AUFGABENZIEL:
Zitiere alle folgenden Zeilen wortgetreu, lass dabei aber die Bilder weg.

GESPEICHERTE ZEILEN:
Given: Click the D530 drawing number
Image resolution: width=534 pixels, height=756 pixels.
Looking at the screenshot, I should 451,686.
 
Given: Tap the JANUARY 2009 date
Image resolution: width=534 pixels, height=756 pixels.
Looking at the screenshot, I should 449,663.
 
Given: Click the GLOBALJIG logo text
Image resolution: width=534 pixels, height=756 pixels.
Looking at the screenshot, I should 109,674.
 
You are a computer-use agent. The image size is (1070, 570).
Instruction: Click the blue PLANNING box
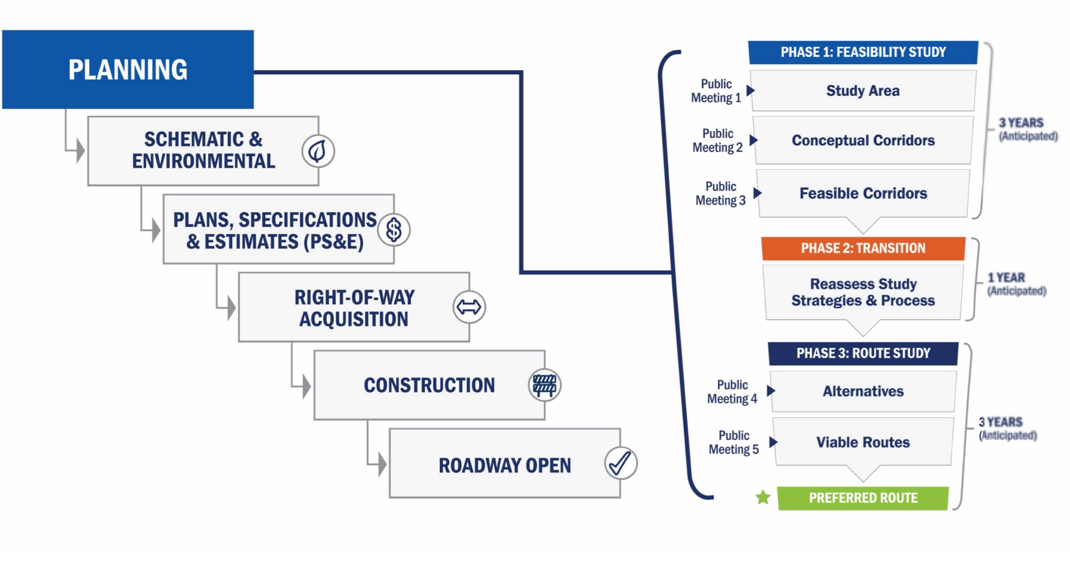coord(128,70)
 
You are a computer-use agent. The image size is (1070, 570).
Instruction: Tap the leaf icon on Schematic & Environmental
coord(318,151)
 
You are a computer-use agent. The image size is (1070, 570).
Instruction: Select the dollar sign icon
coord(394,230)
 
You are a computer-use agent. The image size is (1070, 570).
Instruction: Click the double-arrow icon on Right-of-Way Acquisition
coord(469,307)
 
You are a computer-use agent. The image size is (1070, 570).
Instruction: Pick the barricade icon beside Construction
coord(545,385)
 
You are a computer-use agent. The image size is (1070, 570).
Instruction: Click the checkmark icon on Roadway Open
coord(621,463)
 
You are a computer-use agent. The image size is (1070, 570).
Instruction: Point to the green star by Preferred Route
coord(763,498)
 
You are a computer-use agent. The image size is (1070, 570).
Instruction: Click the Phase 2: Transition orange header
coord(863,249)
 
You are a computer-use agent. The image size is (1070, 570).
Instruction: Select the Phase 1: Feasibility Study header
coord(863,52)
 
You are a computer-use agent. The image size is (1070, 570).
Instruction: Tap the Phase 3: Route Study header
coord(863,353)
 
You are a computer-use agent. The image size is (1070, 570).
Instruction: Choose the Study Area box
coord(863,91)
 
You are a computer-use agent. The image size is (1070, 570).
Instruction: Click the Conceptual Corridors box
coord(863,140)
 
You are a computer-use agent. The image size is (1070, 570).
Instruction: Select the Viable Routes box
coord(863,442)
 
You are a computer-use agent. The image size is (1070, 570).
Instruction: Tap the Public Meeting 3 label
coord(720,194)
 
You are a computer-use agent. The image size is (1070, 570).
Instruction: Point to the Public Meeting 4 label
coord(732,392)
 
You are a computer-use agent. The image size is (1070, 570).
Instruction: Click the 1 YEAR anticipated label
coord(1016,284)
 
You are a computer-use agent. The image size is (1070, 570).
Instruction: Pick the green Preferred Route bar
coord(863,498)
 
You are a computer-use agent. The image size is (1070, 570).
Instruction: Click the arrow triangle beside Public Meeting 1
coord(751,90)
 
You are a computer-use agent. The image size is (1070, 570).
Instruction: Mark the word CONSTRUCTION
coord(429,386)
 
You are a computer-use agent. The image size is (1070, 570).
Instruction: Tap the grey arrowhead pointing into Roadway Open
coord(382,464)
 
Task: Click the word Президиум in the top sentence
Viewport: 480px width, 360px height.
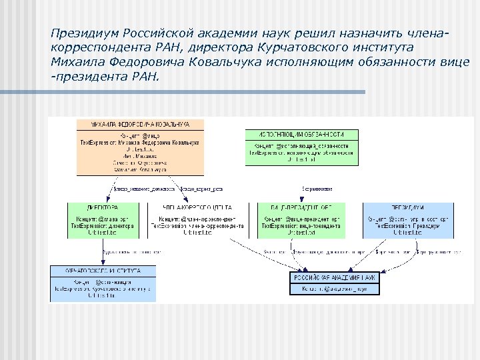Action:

VOLLSTÄNDIGE ANTWORT:
Given: Click the D530 drawing number
Image resolution: width=534 pixels, height=756 pixels.
Looking at the screenshot, I should 451,686.
 
Given: Tap the JANUARY 2009 date
Image resolution: width=534 pixels, height=756 pixels.
Looking at the screenshot, I should 449,663.
 
Given: Click the GLOBALJIG logo text
Image resolution: width=534 pixels, height=756 pixels.
Looking at the screenshot, I should 109,674.
 
You are a computer-use agent. The image size is (1070, 570).
Instruction: Click the blue PLANNING box
coord(128,70)
 
You are a computer-use agent. The image size is (1070, 570).
Instruction: Tap the leaf icon on Schematic & Environmental
coord(318,151)
 
You are a computer-use agent. The image size is (1070, 570).
Instruction: Select the dollar sign icon
coord(394,230)
 
You are a computer-use agent. The image size is (1070, 570).
Instruction: Click the double-arrow icon on Right-of-Way Acquisition
coord(469,307)
 
You are a computer-use agent. The image size is (1070, 570).
Instruction: Pick the barricade icon beside Construction
coord(545,385)
 
You are a computer-use agent. The image size is (1070, 570).
Instruction: Click the checkmark icon on Roadway Open
coord(621,463)
 
You are a computer-use agent. The image size is (1070, 570).
Instruction: Point to the green star by Preferred Route
coord(763,498)
 
You are a computer-use agent. The image size is (1070, 570).
Instruction: Click the Phase 2: Transition orange header
coord(863,249)
 
You are a computer-use agent. The image size is (1070, 570).
Instruction: Select the Phase 1: Feasibility Study header
coord(863,52)
 
You are a computer-use agent. The image size is (1070, 570).
Instruction: Tap the Phase 3: Route Study header
coord(863,353)
 
You are a computer-use agent. The image size is (1070, 570).
Instruction: Choose the Study Area box
coord(863,91)
 
You are a computer-use agent. The image size is (1070, 570).
Instruction: Click the Conceptual Corridors box
coord(863,140)
 
You are a computer-use agent. The image size is (1070, 570).
Instruction: Select the Viable Routes box
coord(863,442)
 
You are a computer-use agent. The image size is (1070, 570).
Instruction: Tap the Public Meeting 3 label
coord(720,194)
 
You are a computer-use agent. The image size is (1070, 570).
Instruction: Point to the Public Meeting 4 label
coord(732,392)
 
You are a computer-use agent. The image size is (1070, 570).
Instruction: Click the 1 YEAR anticipated label
coord(1016,284)
 
You are a computer-use agent. The image size is (1070, 570).
Instruction: Pick the green Preferred Route bar
coord(863,498)
 
You are a computer-use agent. The image size is (1070, 570).
Instruction: Click the arrow triangle beside Public Meeting 1
coord(751,90)
 
You are a computer-use agent. The image size is (1070, 570).
Instruction: Mark the word CONSTRUCTION
coord(429,386)
 
You are a computer-use agent. The image size is (1070, 570).
Instruction: Tap the grey arrowhead pointing into Roadway Open
coord(382,464)
 
Task: Click the word Президиум in the top sentence
Viewport: 480px width, 360px height.
Action:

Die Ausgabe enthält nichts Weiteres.